*** Data provided ***

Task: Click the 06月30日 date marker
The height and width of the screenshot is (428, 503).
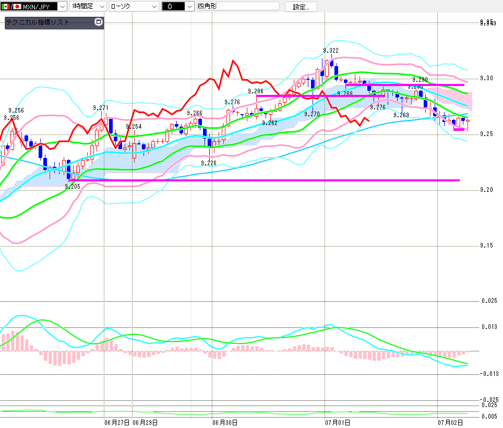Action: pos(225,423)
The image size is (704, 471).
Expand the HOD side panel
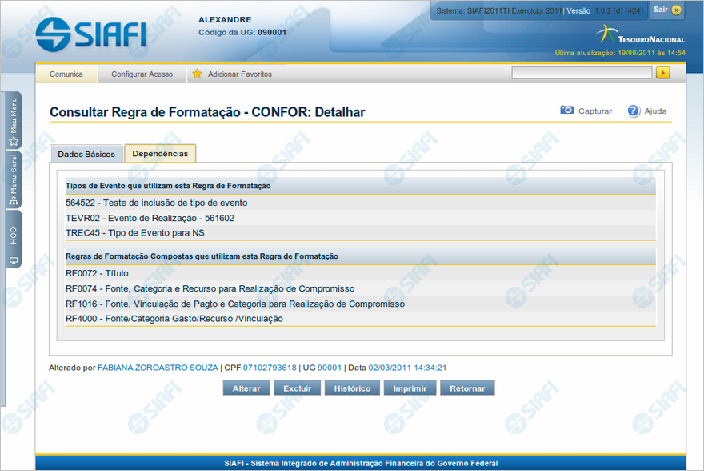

*** End of Data provided ***
*** Data provided ***

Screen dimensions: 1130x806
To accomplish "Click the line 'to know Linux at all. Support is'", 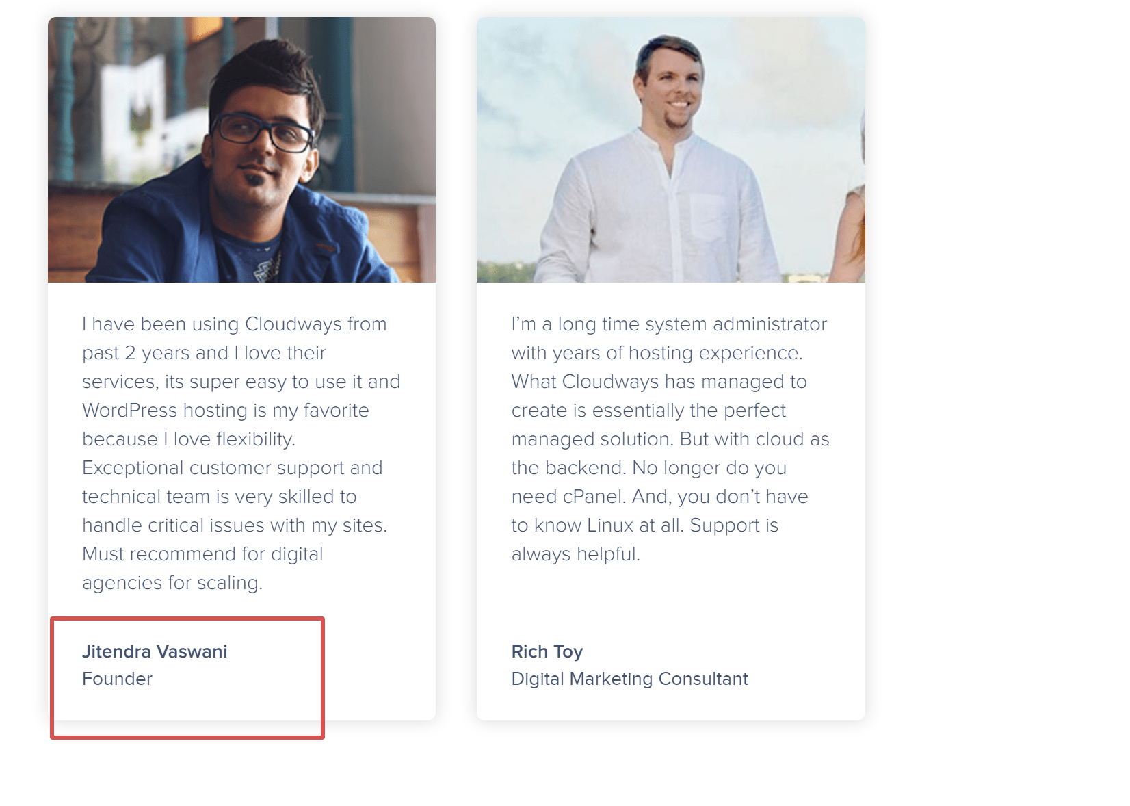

*** End of Data provided ***

» **Exercise**:
Go through the material above and output exactly the lines from the one containing "The image size is (704, 471)." through the one containing "Expand the HOD side panel".

» **Solution to the problem**:
The image size is (704, 471).
Expand the HOD side panel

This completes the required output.